Phytodermatitis is caused by an allergic, irritating, or severe reaction to contact with plants. Just as some essential oils are known to cause photosensitivity, some plants have the ability to be either/both a phytodermatitis reactor and a phytophotodermatitis reactor. Here is a quick introduction to some of the aromatic plants that may cause one or both of these reactions if you are an aromatic gardener, herbalist, distiller, or plant cultivator.

Types of Phytodermatitis

Phytodermatitis, literally “plant dermatitis, ”causes the skin to become itchy, red, sore, painful, swollen, and eczema-like. Phytophotodermatitis is a specific reaction to plants, that have a high level of furocoumarins, combined with exposure to sunlight. It is not an immunologic reaction. Specific symptoms of phytophotodermatitis include a headache, nausea, fever, and chills. Left untreated for a long time, or constant exposure to the irritant, it may cause skin cancer.

Phytodermatitis can also be caused by:

  • a specific chemical reaction to that contained within a plant. Injury to the skin exposes the person to the potential of a reaction.

  • Allergic contact dermatitis by previous exposure to plant and by someone with a sensitized immune system.

  • Contact urticaria from exposure to irritant hairs of a plant.3

Types of Aromatic Plants That May Cause Phytodermatitis

Aromatic plants that can cause phytodermatitis include the following:

  • phytophotodermatitis – Apiaceae plant family members including angelica, celery, and carrot (Queen Anne’s Lace); Rutaceae plant family members including rue, bergamot, and lime; Moraceae plant family members including fig (not used in aromatherapy); Fabaceae plant family members including Copaiba balsam.

  • St John’s wort (Hypericaceae).

  • Rose – a combined reaction to the chemical components contained within the plant and by injury from the thorns of the plant.

  • Yarrow – an irritating reaction to the chemical components contained within the plant.

  • Borage – and other members of the Boraginaceae plant family may cause phytodermatitis.

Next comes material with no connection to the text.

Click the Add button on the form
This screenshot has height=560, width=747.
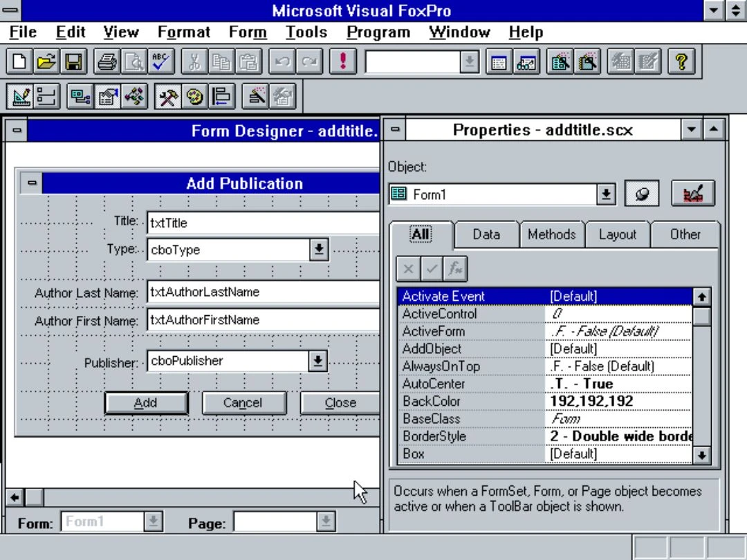click(146, 403)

  • Asteraceae plant family members contain chemical components such as sesquiterpene lactones that can cause allergic contact dermatitis.

Plants as Healers and Irritants

Just as essential oils are used to soothe and heal many problems, plants can be used in the same way. However, the opposite is also true. Both plants and essential oils can be the cause of problems such as (phyto) dermatitis. This is just a brief look at the subject of phytodermatitis and warrants further study.